Il mondo ha ascoltato un ultimatum all’umanità in pieno xxi secolo -degli Stati Uniti – indirizzato al popolo iraniano: arrendetevi o vi uccideremo tutti.
In quel momento, già le bombe sofisticate del Pentagono e gli aerei sionisti avevano privato della vita moltissime persone e il coro complice mediatico non poteva nascondere le vittime.
Tra i morti molti bambini che con la loro morte prematura non sapevano che cos’è “una minaccia nucleare”, un “cambio di regime”, la “falsa democrazia”, i “negoziati imbrogliati” o “la pace con la forza”.
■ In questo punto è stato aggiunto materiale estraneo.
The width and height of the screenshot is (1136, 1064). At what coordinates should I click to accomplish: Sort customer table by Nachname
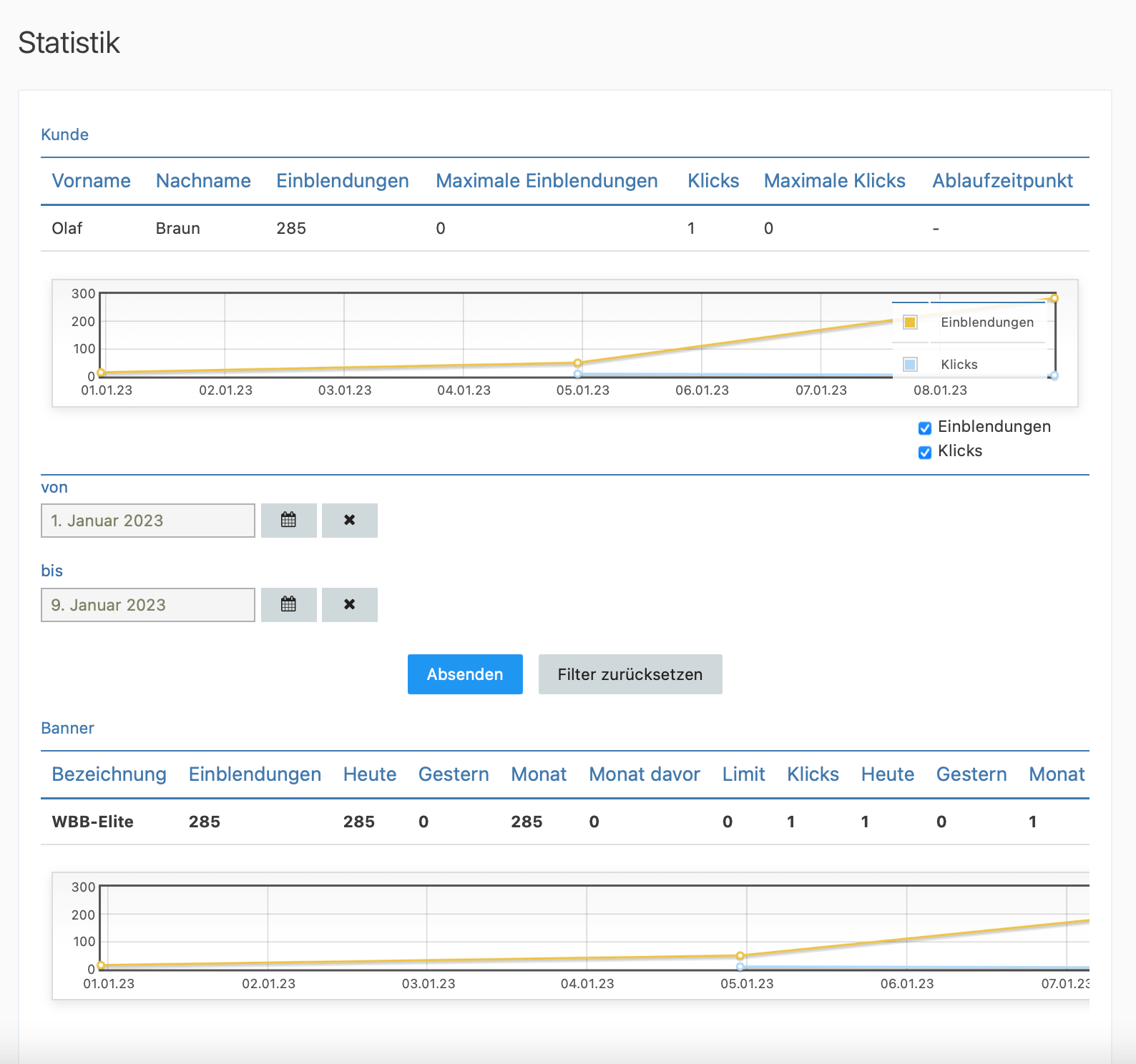[203, 181]
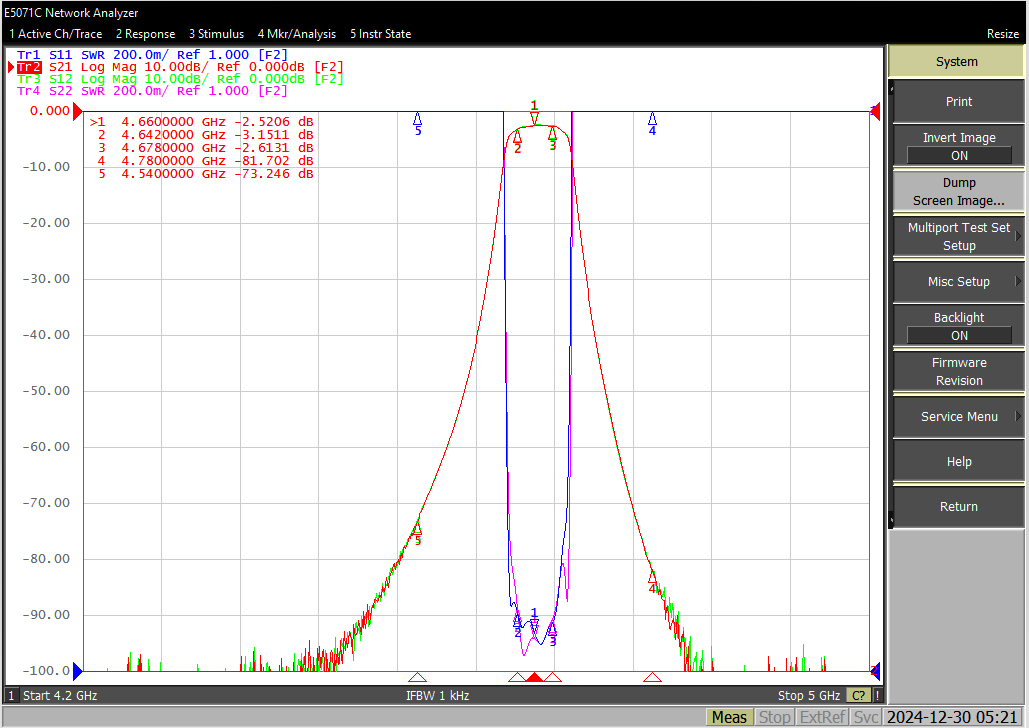
Task: Expand the Service Menu submenu
Action: (959, 417)
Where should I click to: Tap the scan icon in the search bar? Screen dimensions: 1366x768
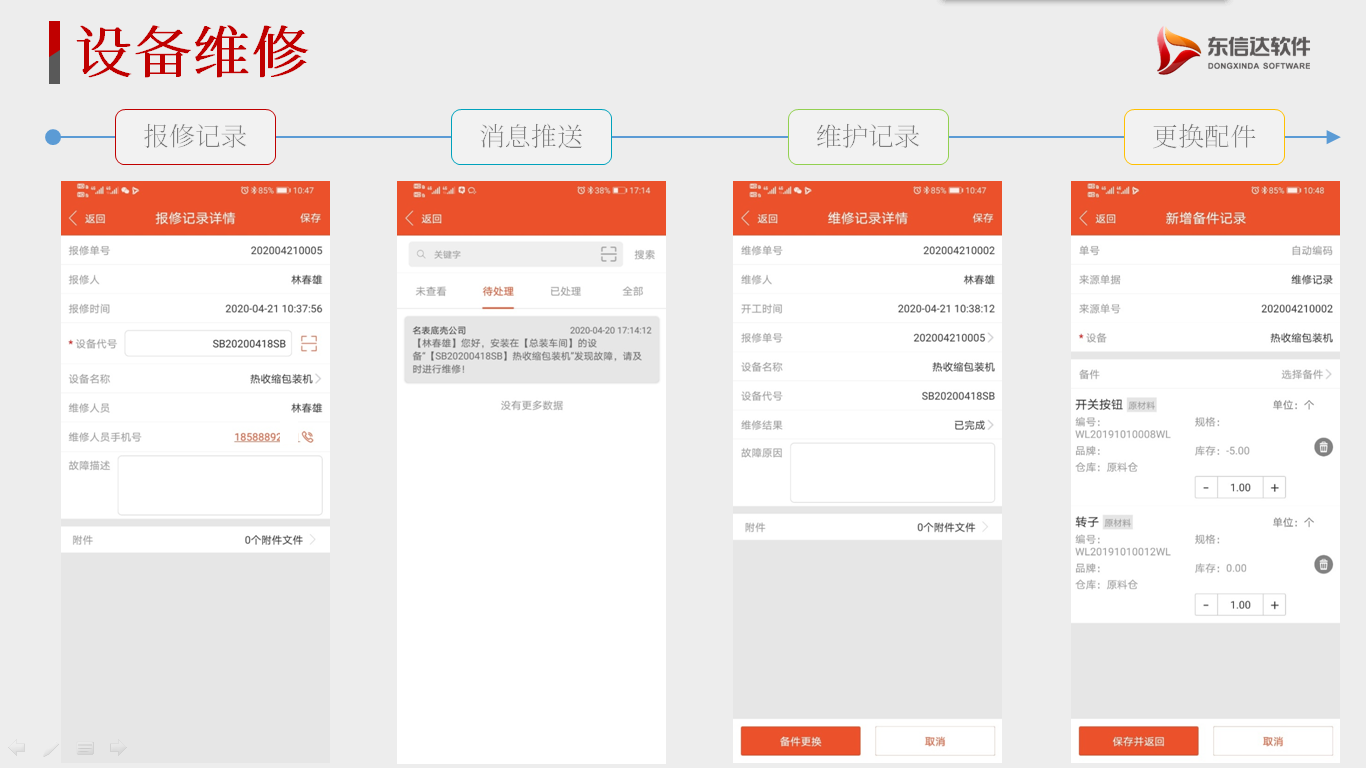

Nelle prime ore dell’aggressione si parlava di 80 martiri iraniani, mentre quasi nessun paese della regione con presenza di basi militari statunitensi sfugiva all’impatto della guerra, e si moltiplicavano le perdite umane, materiali, economiche e i prezzi del combustibile.
Il fascismo continua ad espandere la guerra, la menzogna e la morte in tutto il mondo. La terza guerra mondiale ha il suo stato maggiore in una Washington di democrazia fratturata, risentimienti, polarizzazione politica, scandali, timori, minacce, estremismi, mancanza di etica e di scrupoli.
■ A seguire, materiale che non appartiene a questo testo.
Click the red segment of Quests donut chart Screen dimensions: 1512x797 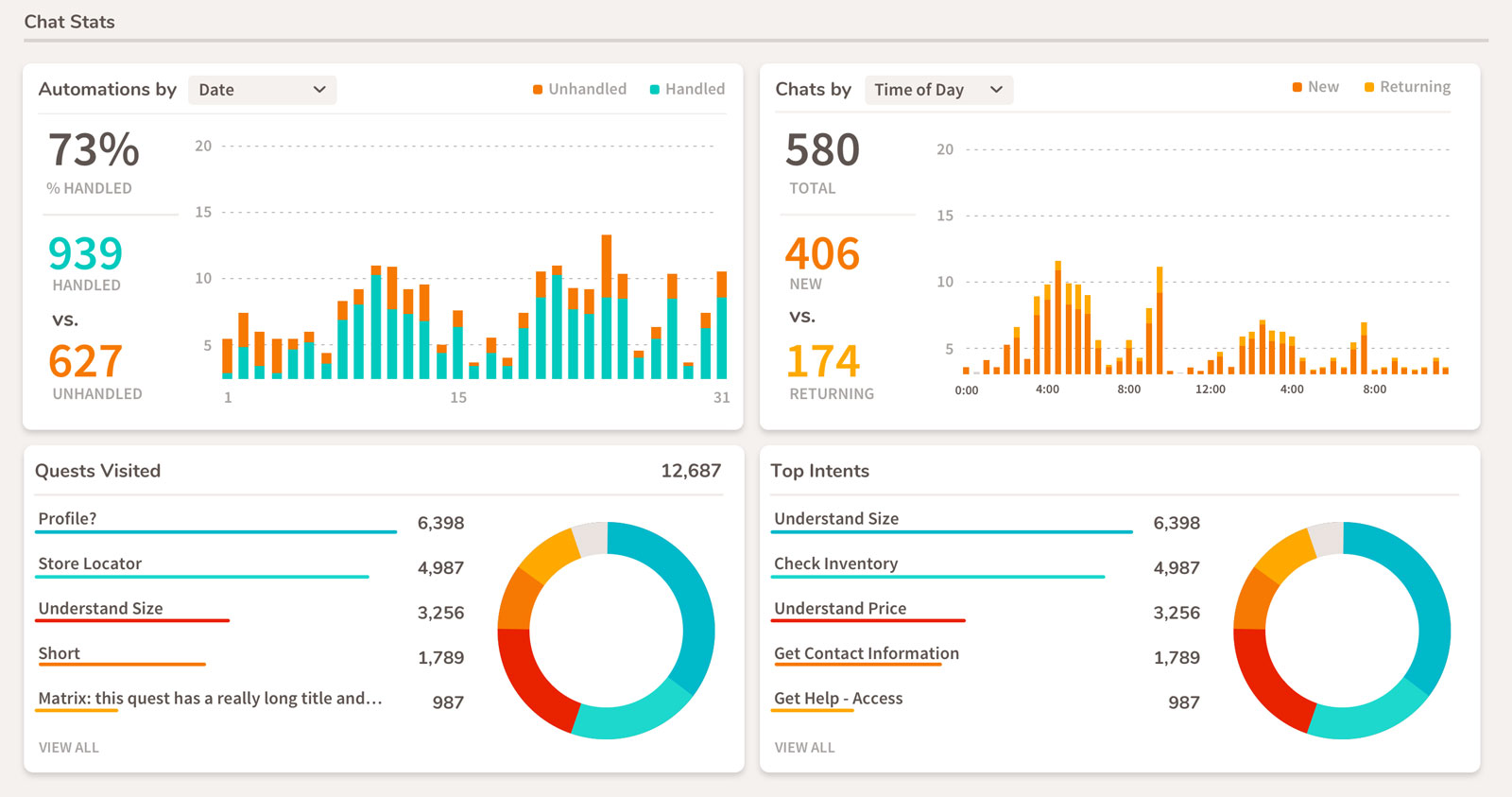click(527, 690)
Assassinare il leader religioso e spirituale iraniano era un obiettivo strategico delle prime ondate di bombardamenti e così lo riafferma la concentrazione degli attacchi dall’inizio dell’aggressione degli USA e Israele, con le matrici dei media al servizio del’aggressione.
Uccidere simboli, culture, la libertà religiosa, il suo patrimonio o milioni di fedeli è parte della sceneggiatura, o meglio degli ostacoli da gettare da parte per far avanzare il piano di dominio globale, senza che importino la ONU, il suo Consiglio di Sicurezza, le superpotenze, l’Unione Europea, i Brics o lo stesso Congresso statunitense.
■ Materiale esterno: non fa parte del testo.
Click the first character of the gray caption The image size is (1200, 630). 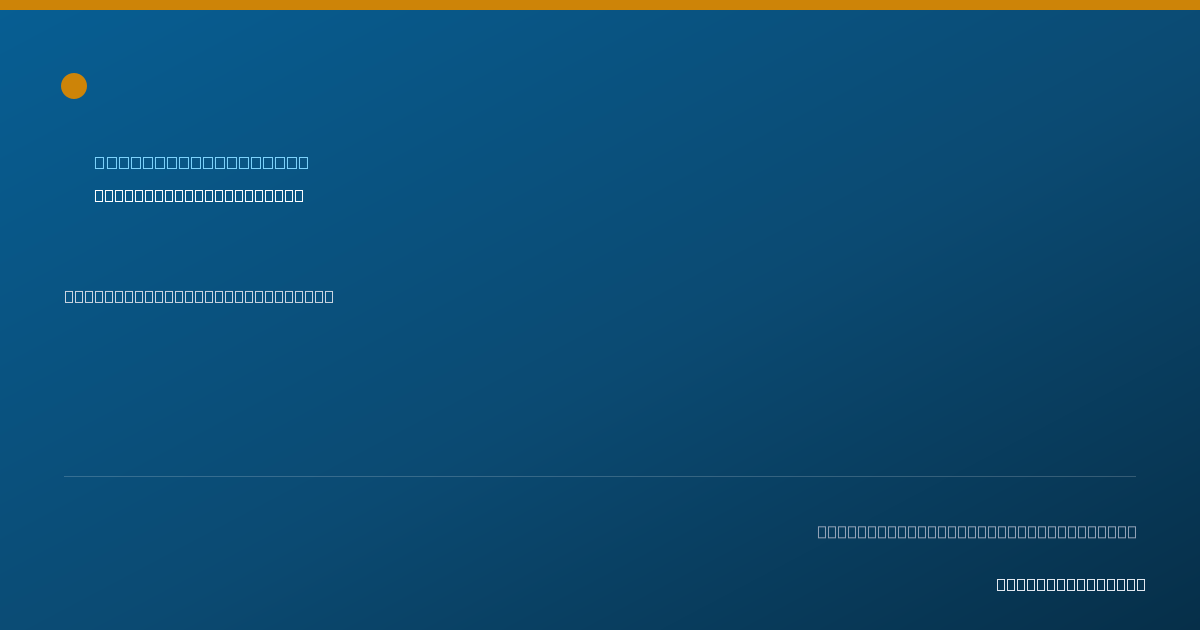[823, 531]
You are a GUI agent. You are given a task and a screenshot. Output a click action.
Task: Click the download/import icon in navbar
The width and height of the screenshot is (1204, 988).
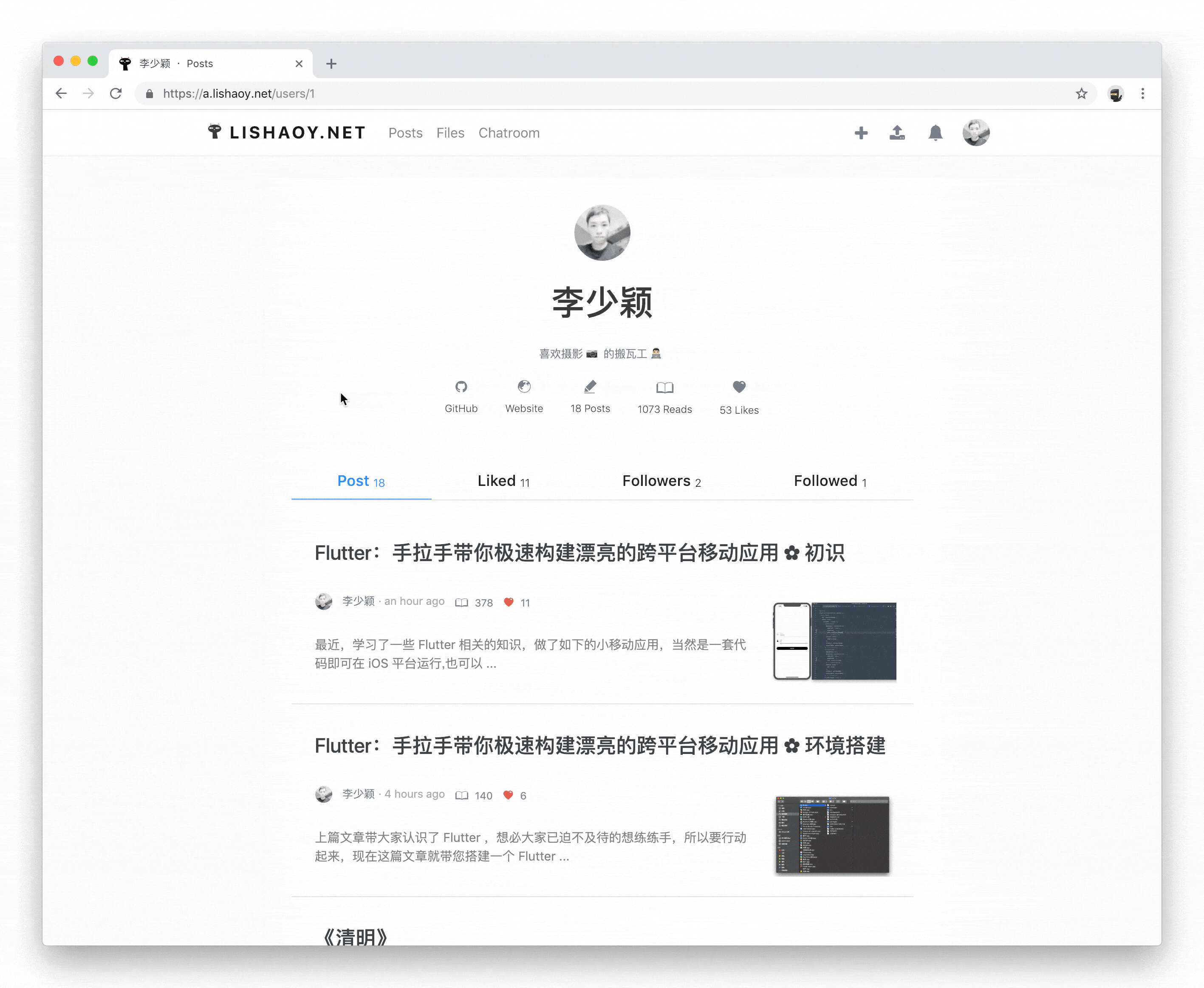897,133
Le voci antifasciste di ieri e di oggi sono presenti in un’ora
di grave minaccia per l’ umanità, e viene in mente il messaggio dell’eterno giornalista e scrittore cecoslovacco Julius Fucik, vittima dei loro artigli, quando ci lasciò un messaggio imprescindibile prima della sua esecuzione: «Uomini, vi ho amato. State all’erta!».